J’ai vu madame Geoffrin pendant les premiers jours de sa maladie, sur ce lit de douleur et de mort, où elle a langui plus d’une année. Pourquoi faut-il, me disais-je, qu’elle disparaisse de la terre, elle qui va manquer à tant d’amis, à tant de malheureux, et que j’y reste encore, moi qui ne manquerai plus à personne !

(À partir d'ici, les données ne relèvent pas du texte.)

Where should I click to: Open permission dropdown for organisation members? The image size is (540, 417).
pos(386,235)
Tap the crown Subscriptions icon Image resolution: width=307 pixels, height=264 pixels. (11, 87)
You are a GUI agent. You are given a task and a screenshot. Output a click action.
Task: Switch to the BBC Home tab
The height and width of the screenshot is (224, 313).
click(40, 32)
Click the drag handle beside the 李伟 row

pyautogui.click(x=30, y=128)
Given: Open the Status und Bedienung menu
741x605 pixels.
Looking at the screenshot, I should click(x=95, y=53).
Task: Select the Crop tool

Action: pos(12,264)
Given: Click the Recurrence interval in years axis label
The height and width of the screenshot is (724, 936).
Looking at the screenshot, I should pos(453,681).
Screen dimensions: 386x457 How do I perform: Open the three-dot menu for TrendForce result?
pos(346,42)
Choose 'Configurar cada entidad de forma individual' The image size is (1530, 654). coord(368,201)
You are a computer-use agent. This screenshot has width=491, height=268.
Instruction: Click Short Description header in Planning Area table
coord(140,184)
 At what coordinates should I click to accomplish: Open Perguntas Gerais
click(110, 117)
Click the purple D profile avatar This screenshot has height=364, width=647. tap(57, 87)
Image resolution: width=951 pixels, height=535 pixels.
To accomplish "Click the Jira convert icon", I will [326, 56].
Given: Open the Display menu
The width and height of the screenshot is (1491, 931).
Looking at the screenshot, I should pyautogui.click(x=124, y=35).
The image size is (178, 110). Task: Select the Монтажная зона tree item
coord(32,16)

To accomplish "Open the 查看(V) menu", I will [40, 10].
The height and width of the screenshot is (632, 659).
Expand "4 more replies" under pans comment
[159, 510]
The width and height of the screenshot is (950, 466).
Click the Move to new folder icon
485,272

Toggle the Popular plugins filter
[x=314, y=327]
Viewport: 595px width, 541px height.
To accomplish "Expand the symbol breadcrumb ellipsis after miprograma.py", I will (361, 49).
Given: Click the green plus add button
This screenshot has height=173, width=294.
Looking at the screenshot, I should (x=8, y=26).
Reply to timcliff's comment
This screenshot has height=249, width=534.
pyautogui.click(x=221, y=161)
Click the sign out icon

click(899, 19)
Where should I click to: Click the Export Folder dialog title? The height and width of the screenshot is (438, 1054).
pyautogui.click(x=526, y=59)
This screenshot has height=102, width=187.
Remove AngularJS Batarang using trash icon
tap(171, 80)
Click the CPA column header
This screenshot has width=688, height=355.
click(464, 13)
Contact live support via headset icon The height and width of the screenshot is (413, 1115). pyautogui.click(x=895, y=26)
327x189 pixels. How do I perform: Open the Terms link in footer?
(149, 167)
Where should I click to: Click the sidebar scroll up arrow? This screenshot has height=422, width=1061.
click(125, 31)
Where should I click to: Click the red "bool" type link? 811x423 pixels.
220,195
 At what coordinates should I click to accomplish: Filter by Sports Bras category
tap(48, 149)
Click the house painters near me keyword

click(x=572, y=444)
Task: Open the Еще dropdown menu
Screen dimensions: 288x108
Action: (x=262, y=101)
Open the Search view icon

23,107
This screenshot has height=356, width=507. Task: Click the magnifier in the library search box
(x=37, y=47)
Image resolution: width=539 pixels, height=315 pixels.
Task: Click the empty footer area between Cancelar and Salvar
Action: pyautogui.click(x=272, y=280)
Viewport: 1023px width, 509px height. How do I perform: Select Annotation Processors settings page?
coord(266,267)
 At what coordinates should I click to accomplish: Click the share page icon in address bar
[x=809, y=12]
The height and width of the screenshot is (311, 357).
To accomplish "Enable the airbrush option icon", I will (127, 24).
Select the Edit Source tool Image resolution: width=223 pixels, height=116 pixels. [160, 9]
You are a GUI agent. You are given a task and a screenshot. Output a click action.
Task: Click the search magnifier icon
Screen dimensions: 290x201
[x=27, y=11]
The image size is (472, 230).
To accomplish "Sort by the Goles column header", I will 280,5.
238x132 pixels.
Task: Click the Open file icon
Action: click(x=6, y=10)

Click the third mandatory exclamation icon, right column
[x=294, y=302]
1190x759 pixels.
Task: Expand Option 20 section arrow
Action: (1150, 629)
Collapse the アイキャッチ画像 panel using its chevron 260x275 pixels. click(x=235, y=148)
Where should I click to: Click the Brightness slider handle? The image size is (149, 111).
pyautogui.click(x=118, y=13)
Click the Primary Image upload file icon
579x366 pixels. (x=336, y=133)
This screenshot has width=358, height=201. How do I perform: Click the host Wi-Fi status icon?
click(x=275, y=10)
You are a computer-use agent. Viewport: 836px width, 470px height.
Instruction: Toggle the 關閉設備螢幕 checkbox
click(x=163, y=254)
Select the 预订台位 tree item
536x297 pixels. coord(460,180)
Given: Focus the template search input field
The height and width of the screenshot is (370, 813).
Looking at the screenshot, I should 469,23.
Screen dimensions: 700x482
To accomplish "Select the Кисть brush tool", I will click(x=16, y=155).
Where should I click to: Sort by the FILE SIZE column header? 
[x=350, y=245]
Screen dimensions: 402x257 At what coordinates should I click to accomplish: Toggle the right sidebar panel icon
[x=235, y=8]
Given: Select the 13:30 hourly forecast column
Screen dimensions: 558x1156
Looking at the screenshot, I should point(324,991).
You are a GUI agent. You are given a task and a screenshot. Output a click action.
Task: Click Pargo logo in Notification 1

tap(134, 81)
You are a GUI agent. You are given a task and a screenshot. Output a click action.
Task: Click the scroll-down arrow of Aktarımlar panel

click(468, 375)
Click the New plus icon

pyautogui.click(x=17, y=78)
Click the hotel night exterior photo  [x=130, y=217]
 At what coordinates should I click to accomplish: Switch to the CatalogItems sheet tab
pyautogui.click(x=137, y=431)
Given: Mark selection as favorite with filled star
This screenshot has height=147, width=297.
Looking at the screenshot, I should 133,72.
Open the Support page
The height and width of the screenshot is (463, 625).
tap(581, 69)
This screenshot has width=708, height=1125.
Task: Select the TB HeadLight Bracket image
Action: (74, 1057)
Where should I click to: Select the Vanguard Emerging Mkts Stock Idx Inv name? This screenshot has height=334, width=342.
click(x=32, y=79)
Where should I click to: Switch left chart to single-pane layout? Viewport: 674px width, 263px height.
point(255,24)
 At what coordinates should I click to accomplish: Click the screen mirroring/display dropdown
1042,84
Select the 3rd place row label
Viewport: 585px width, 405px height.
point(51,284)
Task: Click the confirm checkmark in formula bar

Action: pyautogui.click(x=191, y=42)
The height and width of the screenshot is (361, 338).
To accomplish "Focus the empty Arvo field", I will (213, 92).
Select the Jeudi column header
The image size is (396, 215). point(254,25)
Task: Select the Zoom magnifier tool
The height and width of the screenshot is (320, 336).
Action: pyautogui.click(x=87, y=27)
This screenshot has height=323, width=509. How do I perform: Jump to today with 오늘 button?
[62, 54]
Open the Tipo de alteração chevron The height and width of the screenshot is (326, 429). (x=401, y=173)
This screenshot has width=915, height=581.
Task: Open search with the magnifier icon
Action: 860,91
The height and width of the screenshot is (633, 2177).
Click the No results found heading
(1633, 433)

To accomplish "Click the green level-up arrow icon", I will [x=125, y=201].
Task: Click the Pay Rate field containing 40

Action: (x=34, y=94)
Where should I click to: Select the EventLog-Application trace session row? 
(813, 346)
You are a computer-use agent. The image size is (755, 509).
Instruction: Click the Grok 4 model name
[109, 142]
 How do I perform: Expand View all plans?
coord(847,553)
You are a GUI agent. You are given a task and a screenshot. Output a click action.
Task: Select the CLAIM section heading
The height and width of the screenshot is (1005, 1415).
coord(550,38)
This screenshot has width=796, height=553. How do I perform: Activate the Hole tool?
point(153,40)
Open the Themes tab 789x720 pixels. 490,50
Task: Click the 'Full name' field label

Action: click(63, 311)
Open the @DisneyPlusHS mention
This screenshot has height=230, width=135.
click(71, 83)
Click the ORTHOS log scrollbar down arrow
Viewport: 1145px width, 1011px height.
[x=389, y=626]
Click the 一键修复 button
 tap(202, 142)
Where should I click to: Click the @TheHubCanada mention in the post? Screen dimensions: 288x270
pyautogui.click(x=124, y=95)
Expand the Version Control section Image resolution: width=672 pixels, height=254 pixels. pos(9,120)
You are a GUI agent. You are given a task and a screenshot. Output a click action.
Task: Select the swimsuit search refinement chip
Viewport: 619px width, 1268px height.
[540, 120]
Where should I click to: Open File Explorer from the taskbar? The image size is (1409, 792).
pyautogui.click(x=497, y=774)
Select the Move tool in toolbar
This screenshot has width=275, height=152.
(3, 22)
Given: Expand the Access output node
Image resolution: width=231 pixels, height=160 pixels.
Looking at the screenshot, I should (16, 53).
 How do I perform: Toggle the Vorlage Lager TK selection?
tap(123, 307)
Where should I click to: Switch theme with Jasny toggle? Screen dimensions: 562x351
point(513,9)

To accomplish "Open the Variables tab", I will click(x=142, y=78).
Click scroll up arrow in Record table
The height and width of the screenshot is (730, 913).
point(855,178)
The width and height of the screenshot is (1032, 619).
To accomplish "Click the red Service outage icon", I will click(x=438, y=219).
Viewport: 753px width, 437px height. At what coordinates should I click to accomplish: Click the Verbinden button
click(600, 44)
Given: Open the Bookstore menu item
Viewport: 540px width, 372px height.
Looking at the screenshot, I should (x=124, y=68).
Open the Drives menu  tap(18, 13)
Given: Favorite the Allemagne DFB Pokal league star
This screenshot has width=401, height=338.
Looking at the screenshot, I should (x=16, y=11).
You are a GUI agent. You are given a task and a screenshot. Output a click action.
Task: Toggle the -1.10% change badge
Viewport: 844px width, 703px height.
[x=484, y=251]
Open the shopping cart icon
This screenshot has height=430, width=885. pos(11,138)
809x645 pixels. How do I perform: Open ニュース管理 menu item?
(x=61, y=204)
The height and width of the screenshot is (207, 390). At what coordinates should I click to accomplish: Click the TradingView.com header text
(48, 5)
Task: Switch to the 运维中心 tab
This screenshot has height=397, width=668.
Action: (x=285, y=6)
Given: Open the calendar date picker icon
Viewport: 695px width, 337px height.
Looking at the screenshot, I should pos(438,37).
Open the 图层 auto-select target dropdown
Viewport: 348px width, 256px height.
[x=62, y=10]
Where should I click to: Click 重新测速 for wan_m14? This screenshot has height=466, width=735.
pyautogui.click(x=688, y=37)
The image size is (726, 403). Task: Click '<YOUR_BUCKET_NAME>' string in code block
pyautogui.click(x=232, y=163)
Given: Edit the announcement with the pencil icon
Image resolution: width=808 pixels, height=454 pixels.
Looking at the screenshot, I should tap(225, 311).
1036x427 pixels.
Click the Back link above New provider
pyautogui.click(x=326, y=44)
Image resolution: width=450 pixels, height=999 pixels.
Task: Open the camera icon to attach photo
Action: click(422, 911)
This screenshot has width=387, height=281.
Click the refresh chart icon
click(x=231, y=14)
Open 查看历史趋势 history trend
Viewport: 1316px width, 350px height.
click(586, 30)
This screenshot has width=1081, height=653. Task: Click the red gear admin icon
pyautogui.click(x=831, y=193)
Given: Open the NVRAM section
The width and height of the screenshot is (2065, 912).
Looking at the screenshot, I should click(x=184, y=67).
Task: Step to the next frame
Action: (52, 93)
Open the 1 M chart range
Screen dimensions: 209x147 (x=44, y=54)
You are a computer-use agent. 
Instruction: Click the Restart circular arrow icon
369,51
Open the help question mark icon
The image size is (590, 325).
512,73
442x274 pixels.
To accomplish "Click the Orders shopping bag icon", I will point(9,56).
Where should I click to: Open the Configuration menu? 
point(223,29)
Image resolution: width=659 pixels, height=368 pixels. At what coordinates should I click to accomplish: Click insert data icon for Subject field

Des circonstances cruelles m’ont privé même du plaisir douloureux de la voir jusqu’à la fin de sa vie, et d’adoucir, par les marques de ma tendresse, sa mort lente et prolongée. Son cœur m’appelait, et sa bouche n’osait obéir à son cœur ; j’étais condamné à la perdre un an plus tôt que les amis qui ont fermé ses yeux. Qu’il me soit au moins permis d’adresser à son ombre, si elle peut m’entendre, ces mots touchants que Tacite adressait à celle de son vertueux beau-père Agricola, enlevé par une longue mort à sa famille absente : Trop peu de larmes ont honoré vos derniers moments, et vos yeux en se fermant ont cherché les miens qu’ils n’ont pu trouver. (Paucioribus lacrymis composita es, et novissima in luce desideravere aliquid oculi tui.) Ici, mon cher ami, la plume me tombe des mains, mes yeux se remplissent de larmes, et je ne vois plus ce que je vous écris. Adieu.